Theres nothing stopping the client from offering a different or entirely customizable view to the content.

For example the client could allow user to place those communities under a common News category in their client. Then the client would combine all identical links in the category according to some criteria (e.g same link posted in the same day would count as identical) and either merge the comments or let the user pick which communitys comments to see, or preferably both. So comments section could have a buttons for "Comments at news@beehaw.org", "Combine comments" etc.

I think it should be possible to build a client that hides most of the details about different instances and such so it would function almost the same as traditional RSS readers.

[-] bnaur@lemmy.world 3 points 1 year ago* (last edited 1 year ago)

There are probably better solutions but I guess simplest way would be to solve that at the client end?

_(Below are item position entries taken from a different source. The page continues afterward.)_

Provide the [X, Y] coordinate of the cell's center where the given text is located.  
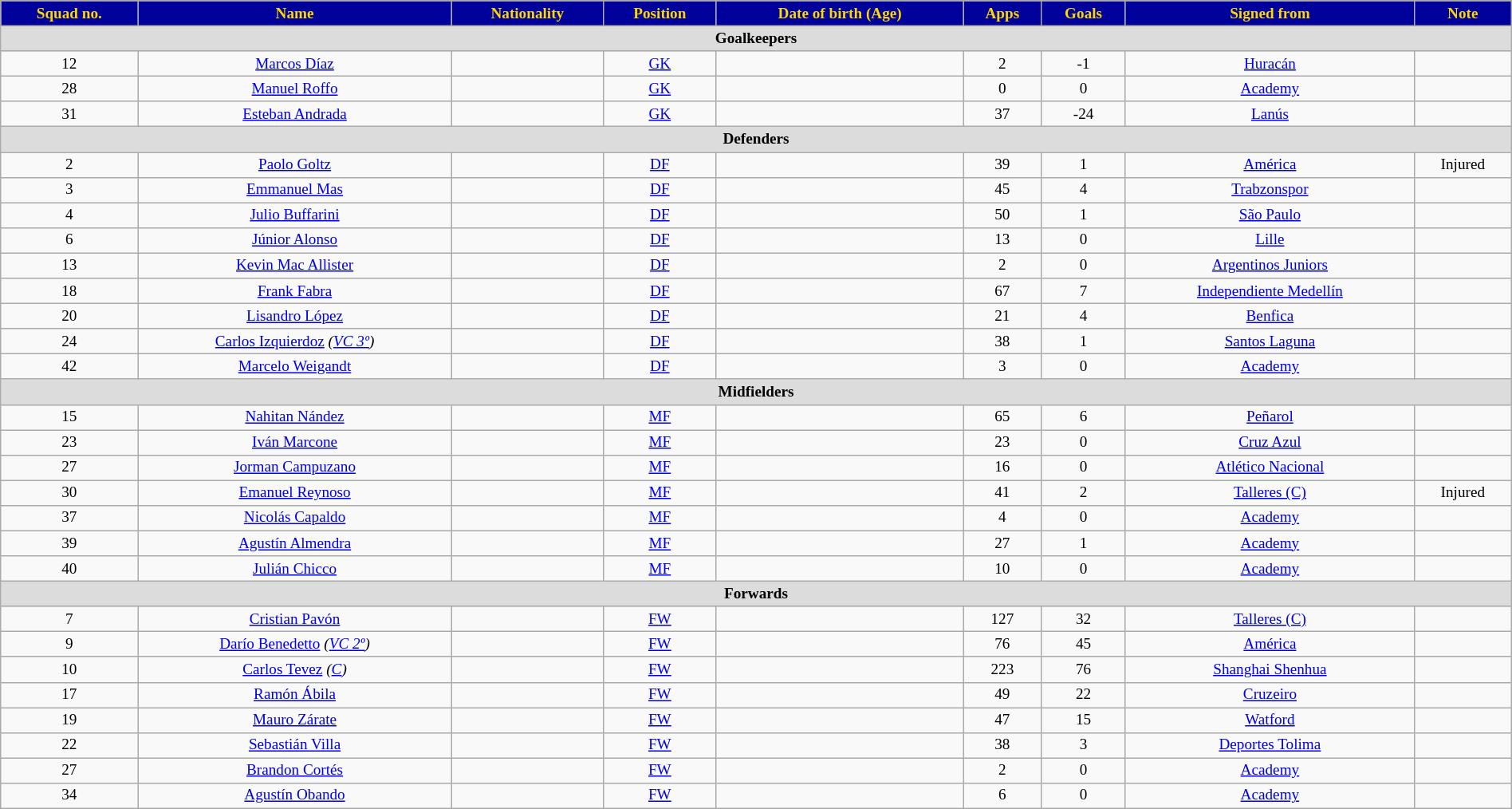
Agustín Obando [295, 795]
Argentinos Juniors [1270, 266]
Sebastián Villa [295, 745]
Paolo Goltz [295, 164]
Agustín Almendra [295, 543]
30 [69, 493]
Trabzonspor [1270, 190]
67 [1002, 291]
Emmanuel Mas [295, 190]
127 [1002, 619]
Defenders [756, 140]
Date of birth (Age) [840, 14]
Huracán [1270, 64]
Squad no. [69, 14]
50 [1002, 215]
Midfielders [756, 392]
Carlos Izquierdoz (VC 3º) [295, 341]
Cruzeiro [1270, 695]
Darío Benedetto (VC 2º) [295, 644]
-24 [1084, 114]
47 [1002, 719]
42 [69, 367]
Peñarol [1270, 417]
34 [69, 795]
Nahitan Nández [295, 417]
31 [69, 114]
17 [69, 695]
Nationality [527, 14]
Mauro Zárate [295, 719]
Júnior Alonso [295, 240]
Position [660, 14]
Marcos Díaz [295, 64]
Emanuel Reynoso [295, 493]
Benfica [1270, 316]
Santos Laguna [1270, 341]
Julián Chicco [295, 569]
Independiente Medellín [1270, 291]
Signed from [1270, 14]
65 [1002, 417]
Atlético Nacional [1270, 467]
9 [69, 644]
Cristian Pavón [295, 619]
Name [295, 14]
18 [69, 291]
28 [69, 89]
41 [1002, 493]
49 [1002, 695]
Cruz Azul [1270, 442]
Manuel Roffo [295, 89]
Deportes Tolima [1270, 745]
Brandon Cortés [295, 770]
21 [1002, 316]
Goalkeepers [756, 38]
Note [1463, 14]
Lisandro López [295, 316]
Marcelo Weigandt [295, 367]
Goals [1084, 14]
24 [69, 341]
12 [69, 64]
Watford [1270, 719]
Esteban Andrada [295, 114]
19 [69, 719]
Carlos Tevez (C) [295, 669]
20 [69, 316]
Julio Buffarini [295, 215]
Lille [1270, 240]
16 [1002, 467]
-1 [1084, 64]
Shanghai Shenhua [1270, 669]
Nicolás Capaldo [295, 518]
223 [1002, 669]
Jorman Campuzano [295, 467]
Kevin Mac Allister [295, 266]
Lanús [1270, 114]
Ramón Ábila [295, 695]
40 [69, 569]
São Paulo [1270, 215]
32 [1084, 619]
Iván Marcone [295, 442]
Forwards [756, 593]
Apps [1002, 14]
Frank Fabra [295, 291]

Give users the option to merge community views from different instances (maybe too much hassle for the average user), have the client do it automatically for some specified communities, or have a mechanism by which the communities can hint the client to merge their content with specific "friend" communities.

From users POV the last option would be the easiest (but it should be possible to opt out of it or customize the behaviour). To prevent trolling and harassment the merging would require an authentication from all participating communities. That doesn't prevent multiple posts on the same subject but if majority of users see the same combined content the likelihood of double posts decreases. It would still spread the load between instances, and if they want the different instances could specialize on different aspects of the subject.

Just a thought. I don't know if it makes any sense from technical point, maybe it would be easy to implement without any changes on the underlying protocols or maybe it would require some ugly kludges and would just overcomplicate everything or is something not many people would even need or want.

[-] bnaur@lemmy.world 4 points 1 year ago

Personally that term makes me a bit uneasy. To me it sounds too grandiose and organized just for something that might just be some random people shitposting or chatting about their interests. And actually having tight knit communities can easily lead to all kinds of negative effects, group think, hierarchies and drama.

Of course some subreddits, forums, lemmy communities etc can be actual communities but just as a personal preference I don't like the idea of calling them that default.

[-] bnaur@lemmy.world 6 points 1 year ago

Sentimental in the sense that I have been a Reddit user for 16 years and this makes me feel really really old. And in internet years Reddit is even older, I would have excepted it to die already years ago and it seems exceptional that it has kept going for this long.

Back when Reddit was starting to get popular I was mildly annoyed and suspicious of it and all these other new fangled web2.0 things but slowly it replaced random forums, news groups, irc and other old school platforms for me. To me Reddit sits somewhere between those and the more modern and "social" web platforms and as such it feels like a relic from the early 2000s that probably has no place in the modern internet. Bit like me myself actually ("Hey, you should post that on Reddit!" is the usual ironic response that I get from my kids whenever I say something really funny or insightful...)

And like others here I'm worried about all the niche communities and losing the vast source of content that Reddit has accumulated. Sure, most of it is low effort shit as usual but especially with how bad Google has become Reddit is now my first choice when I need to get an overview of some new topic.

That said I have been planning to delete my Reddit account for a while now. After all these years it has got stale, the hive mind is predictable and it feels like I have seen all the same conversations and topics already too many times. I don't need to read any threads on more popular subs since I already know what the most upvoted opinions, memes and jokes are going to be. And it seems like every few years they piss off their userbase in some way, who then threaten to quit and find something better and surely this the end of Reddit, and then nothing happens.

It's old. I think it's time to let it go now.